EXERCISE AIM: In the forum thread about Airon the pigeon, how many feedings a day is Airon allowed?

SUPPLIED TEXT:
* * * * * * * * *
# Airon Comes A Knocking



## Harmony (Jul 28, 2009)

A wile back I introduced you to Airon, the pigeon we rescued in our barn and hand raised.

He is doing very well and occasionally flies with his father in long circles around the stables.










Airon from the front of his loft "Hey, my seed dish is not in my loft".










Airon flies to porch rocking chair, looks in kitchen window.










Airon flies down to frond door, pecks on same.










Airon walks into living room, "about my seed dish".

Airon is restricted to two feedings a day. 

He really dose set on the porch trying to get us to change this policy.

Our "flying puppy" is a bigger joy every day,

Harmony


----------



## Reti (Jul 20, 2003)

What a sweetheart. Can you resist not to give him at least a few treats?

Reti


----------



## TerriB (Nov 16, 2003)

What a sweetie you've got there! So glad he's got his father there to show him the ropes.


----------



## FloridaLuv (Dec 19, 2008)

Awwwww--- LOVE it! And the pictures to go with it ...even better! You should do a video... it would be very cute.


----------



## Harmony (Jul 28, 2009)

*Airon and the hawk*

Airon may be hand raised, but he knows about hawks.
* * * * * * * * *
INFORMATION PROVIDED:
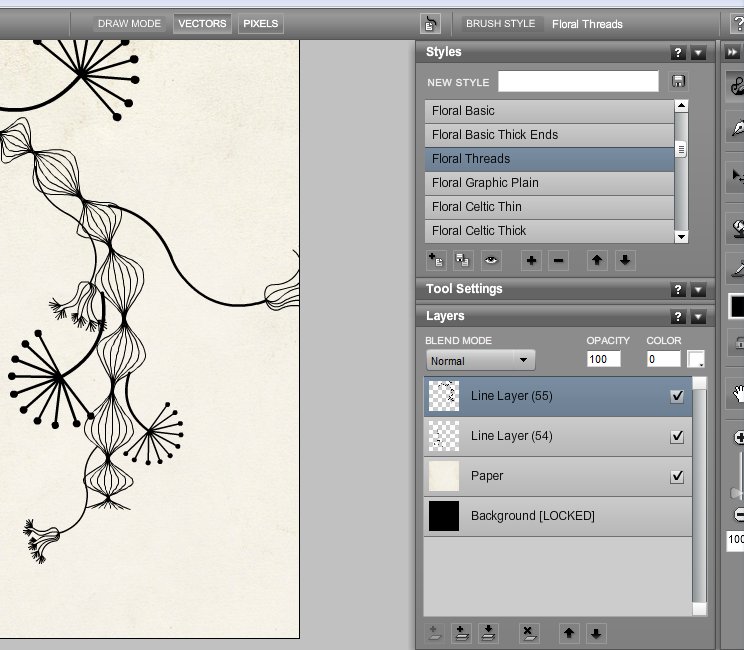The image size is (744, 650).
Task: Remove style using the minus icon
Action: coord(559,260)
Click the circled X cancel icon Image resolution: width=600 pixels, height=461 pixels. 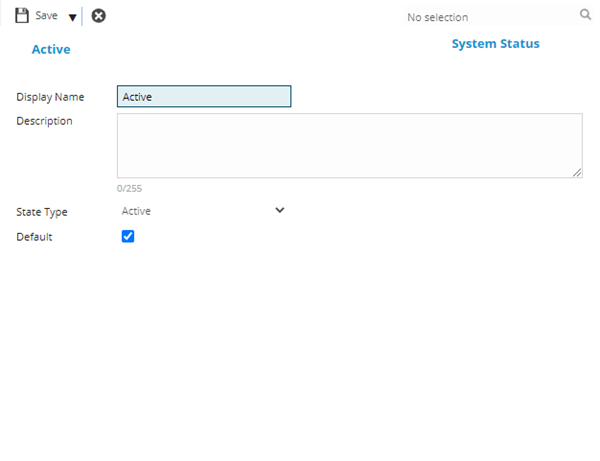pos(98,16)
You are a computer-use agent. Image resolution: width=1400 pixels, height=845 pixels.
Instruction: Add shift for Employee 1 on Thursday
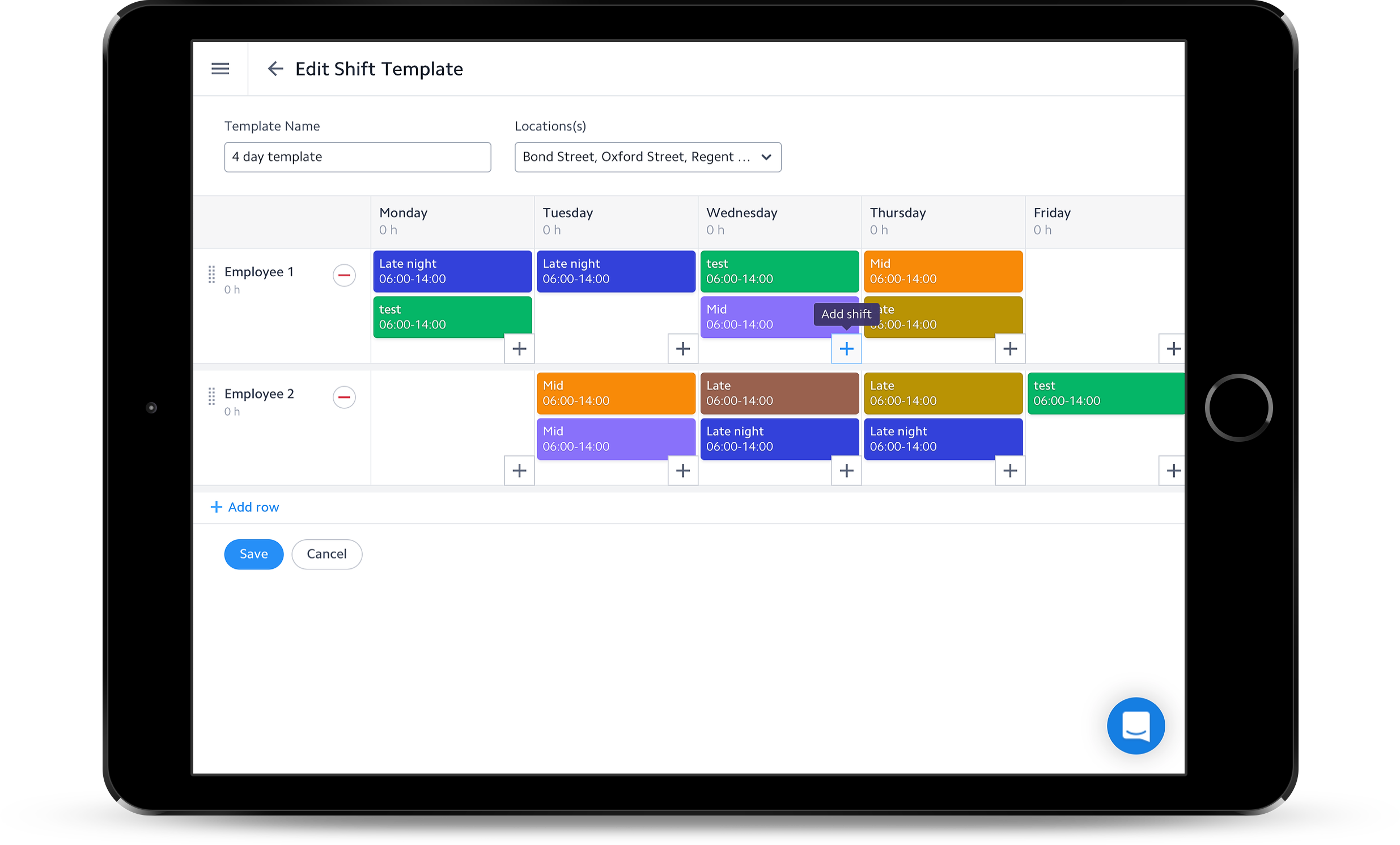pos(1009,349)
* * * * * * * * *
THE ANSWER: Two feedings a day.